Let’s explore New Jersey Self Protection Law. This is the second in a series of blogs related to self-defense. My first installment related to self-defense against an intruder on your property. This installment is self-defense in self-protection in other locations. Remember the standards applied are different depending upon the circumstances you find yourself in. Defending yourself against an intruder in your home is different from self-protection at another location!
The use of force toward another person is justifiable when the actor reasonably believes that such force is immediately necessary for the purpose of protecting himself against the use of unlawful force by such other person.
In other words, self-defense is the right of a person to defend against any unlawful force. Self-defense is also the right of a person to defend against seriously threatened unlawful force that is actually pending or reasonably anticipated. When a person is in imminent danger of bodily harm, the person has the right to use force or even deadly force when that force is necessary to prevent the use against him of unlawful force. The force used must not be significantly greater than and must be proportionate to the unlawful force threatened or used against the other person.
This is a different standard than my previous blog that dealt with self-defense against an intruder. In defending against an intruder the force does not have to be proportionate whereas in other situations it does. This is an important distinction.
The term unlawful force is defined as force used against a person without their consent in such a way that would constitute a civil wrong or criminal offense.
If the force used in defending against this unlawful force is not immediately necessary or was not in proportion to the force used by the other person then the law will not consider your actions to be legitimate self-defense. This is because there are different levels of force that a person may use to prevent unlawful harm. You can only use the amount or degree of force that you reasonably believe is necessary to protect yourself against harm. If you are attempting to protect yourself against exposure to death or the substantial danger of serious bodily harm you may resort to the use of deadly force. Otherwise, you may only resort to non-deadly force.

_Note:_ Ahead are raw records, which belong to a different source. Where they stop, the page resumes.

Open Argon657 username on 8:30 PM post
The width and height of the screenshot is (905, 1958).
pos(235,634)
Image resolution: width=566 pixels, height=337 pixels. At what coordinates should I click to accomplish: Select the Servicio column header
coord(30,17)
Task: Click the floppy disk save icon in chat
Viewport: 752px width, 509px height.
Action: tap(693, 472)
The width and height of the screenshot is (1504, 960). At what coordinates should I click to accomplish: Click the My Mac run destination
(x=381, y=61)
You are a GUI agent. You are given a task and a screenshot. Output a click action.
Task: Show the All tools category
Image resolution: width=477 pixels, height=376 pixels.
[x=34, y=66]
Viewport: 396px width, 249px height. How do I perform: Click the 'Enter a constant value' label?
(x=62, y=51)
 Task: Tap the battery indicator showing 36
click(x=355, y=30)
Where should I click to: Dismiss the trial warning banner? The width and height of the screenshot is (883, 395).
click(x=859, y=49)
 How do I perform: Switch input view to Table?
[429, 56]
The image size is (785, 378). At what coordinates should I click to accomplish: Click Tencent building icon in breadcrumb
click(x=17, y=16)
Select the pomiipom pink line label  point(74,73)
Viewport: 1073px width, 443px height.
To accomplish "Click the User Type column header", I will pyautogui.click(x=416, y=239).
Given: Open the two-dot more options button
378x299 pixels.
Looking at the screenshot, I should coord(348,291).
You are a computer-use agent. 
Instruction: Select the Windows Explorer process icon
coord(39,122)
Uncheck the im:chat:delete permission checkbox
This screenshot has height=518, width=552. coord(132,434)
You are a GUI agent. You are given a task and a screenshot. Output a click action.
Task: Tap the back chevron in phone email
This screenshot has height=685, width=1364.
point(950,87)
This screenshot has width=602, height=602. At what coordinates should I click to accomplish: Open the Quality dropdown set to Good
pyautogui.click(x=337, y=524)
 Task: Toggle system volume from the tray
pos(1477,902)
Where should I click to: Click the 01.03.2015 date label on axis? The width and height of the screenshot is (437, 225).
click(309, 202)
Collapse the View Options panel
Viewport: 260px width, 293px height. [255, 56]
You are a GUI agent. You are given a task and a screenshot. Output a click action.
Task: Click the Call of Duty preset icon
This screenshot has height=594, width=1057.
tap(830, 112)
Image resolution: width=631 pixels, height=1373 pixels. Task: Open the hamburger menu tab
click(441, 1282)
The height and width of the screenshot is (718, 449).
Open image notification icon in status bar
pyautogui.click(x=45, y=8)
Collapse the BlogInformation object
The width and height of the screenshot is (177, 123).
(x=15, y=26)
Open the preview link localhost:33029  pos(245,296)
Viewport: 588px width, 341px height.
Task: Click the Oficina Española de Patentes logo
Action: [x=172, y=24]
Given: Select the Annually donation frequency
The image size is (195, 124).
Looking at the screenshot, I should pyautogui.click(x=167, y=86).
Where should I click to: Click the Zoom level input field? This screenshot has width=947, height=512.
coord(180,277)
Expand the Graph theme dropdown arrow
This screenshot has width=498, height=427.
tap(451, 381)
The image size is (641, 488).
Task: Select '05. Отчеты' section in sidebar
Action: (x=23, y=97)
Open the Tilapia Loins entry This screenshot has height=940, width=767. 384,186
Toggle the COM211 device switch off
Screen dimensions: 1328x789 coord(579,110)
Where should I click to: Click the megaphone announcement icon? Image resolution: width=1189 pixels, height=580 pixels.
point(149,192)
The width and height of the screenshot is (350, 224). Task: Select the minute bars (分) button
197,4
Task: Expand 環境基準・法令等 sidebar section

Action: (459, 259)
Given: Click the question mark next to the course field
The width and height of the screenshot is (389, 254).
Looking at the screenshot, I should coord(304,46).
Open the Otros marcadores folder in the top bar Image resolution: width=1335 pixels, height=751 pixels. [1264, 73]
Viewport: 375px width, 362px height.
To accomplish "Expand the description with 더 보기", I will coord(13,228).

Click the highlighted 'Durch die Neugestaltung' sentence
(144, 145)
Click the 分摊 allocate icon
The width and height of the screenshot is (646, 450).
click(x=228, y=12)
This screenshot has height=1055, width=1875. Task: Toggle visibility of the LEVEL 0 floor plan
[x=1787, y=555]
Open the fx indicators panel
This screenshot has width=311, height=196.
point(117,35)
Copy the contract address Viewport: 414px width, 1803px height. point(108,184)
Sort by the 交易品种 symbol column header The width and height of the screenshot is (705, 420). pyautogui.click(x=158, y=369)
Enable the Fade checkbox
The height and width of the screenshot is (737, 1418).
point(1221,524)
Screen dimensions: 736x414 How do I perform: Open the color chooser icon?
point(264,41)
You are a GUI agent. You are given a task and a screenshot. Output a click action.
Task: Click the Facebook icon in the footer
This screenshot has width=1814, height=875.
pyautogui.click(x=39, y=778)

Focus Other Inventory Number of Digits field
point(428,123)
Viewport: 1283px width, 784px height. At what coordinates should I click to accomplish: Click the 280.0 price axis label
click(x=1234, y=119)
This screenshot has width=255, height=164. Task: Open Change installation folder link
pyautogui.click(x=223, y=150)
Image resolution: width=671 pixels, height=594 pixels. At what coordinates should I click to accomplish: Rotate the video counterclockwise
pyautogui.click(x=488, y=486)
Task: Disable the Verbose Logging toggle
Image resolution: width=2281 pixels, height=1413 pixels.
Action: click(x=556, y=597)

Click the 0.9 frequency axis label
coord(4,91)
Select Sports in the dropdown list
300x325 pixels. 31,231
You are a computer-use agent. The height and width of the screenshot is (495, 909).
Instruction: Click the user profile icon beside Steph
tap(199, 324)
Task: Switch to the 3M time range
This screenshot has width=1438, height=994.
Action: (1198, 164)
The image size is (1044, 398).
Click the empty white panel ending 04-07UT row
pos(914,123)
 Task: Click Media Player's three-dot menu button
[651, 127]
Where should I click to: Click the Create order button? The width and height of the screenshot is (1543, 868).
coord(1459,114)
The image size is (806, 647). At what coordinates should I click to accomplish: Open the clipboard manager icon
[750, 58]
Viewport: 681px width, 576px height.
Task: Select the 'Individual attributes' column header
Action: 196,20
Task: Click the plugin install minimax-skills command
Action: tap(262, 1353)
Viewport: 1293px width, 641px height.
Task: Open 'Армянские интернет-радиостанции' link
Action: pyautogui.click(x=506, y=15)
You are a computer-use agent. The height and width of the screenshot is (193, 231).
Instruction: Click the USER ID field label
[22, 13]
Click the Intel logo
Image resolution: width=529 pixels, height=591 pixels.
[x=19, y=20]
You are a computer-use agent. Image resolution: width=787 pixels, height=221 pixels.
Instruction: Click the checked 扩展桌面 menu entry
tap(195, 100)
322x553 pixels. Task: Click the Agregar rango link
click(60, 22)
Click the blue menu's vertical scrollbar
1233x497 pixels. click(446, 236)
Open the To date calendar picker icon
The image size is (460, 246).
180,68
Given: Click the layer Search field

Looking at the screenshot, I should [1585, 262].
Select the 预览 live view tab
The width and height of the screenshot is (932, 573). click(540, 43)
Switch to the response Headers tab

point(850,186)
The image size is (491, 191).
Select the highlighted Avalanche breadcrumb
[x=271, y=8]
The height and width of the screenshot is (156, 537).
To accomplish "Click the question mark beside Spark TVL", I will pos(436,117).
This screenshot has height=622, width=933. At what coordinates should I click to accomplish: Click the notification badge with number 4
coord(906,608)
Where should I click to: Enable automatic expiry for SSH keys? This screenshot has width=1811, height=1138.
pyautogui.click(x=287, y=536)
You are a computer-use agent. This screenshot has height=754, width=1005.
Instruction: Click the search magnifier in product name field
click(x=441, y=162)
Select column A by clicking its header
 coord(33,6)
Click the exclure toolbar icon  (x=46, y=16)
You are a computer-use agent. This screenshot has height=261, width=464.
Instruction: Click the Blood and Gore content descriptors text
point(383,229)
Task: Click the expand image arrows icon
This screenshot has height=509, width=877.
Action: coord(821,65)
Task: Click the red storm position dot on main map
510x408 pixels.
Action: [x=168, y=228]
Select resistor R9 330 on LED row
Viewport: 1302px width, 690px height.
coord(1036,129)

Obviously, a situation where self-defense is necessary occurs quickly and without warning. A life or death decision has to be made instantaneously and the consequences of your decision can be long-lasting.
New Jersey Self Protection Law – DEADLY FORCE
Under New Jersey Self Protection Law, the use of deadly force may be justified only to defend against force or the threat of force of nearly equal severity and is not justified unless you reasonably believe that such force is necessary to protect yourself against death or serious bodily injury. For example, if one were to purposely fire a firearm in the direction of another person that would be an example of deadly force. A mere threat with a firearm, however, intended only to make the other person believe that you will use the firearm if necessary is not an example of deadly force.
One cannot respond with deadly force to a threat or even an actual minor attack. For example, a slap or an imminent threat of being pushed in a crowd would not ordinarily justify the use of deadly force to defend against such unlawful conduct.
Again, as was the case with defense against an intruder the term “reasonable belief” is being used frequently.
A reasonable belief is one which would be held by a person of ordinary prudence and intelligence situated as you are. Self-defense exonerates a person who uses force in the reasonable belief that such action was necessary to prevent his death or serious injury even though his belief was later proven mistaken. Accordingly, the law requires only a reasonable, not necessarily a correct judgment.
Even if it is established that the use of deadly force was reasonable, there are limitations on the use of deadly force. If you provoked or incited the use of force against yourself in the same encounter, the defense of self-defense is not available. Also, if you are deemed to have been able to avoid the necessity of using deadly force by retreating, provided that you could retreat with complete safety then the defense is not available.
Again, this duty to retreat, if it can be done with complete safety, is different from the standard when dealing with an intruder in your home. There is no duty to retreat in your home where there may be in other situations.
New Jersey Self Protection Law- NON-DEADLY FORCE
New Jersey Self Protection Law standards for the use of non-deadly force are not as complicated as those for deadly force.
A person may use non-deadly force in his own defense as long as it is justified. A person may use non-deadly force if the following conditions exist:
- The person reasonable believes he must use force.
- The person reasonably believes that the use of force was immediately necessary; and
- The person reasonably believes he is using force to defend against unlawful force; and
- The person reasonably believes that the level of the intensity of the force he is using is proportionate to the unlawful force his is using to defend himself.
The definition of reasonable belief is the same as the one used for deadly force.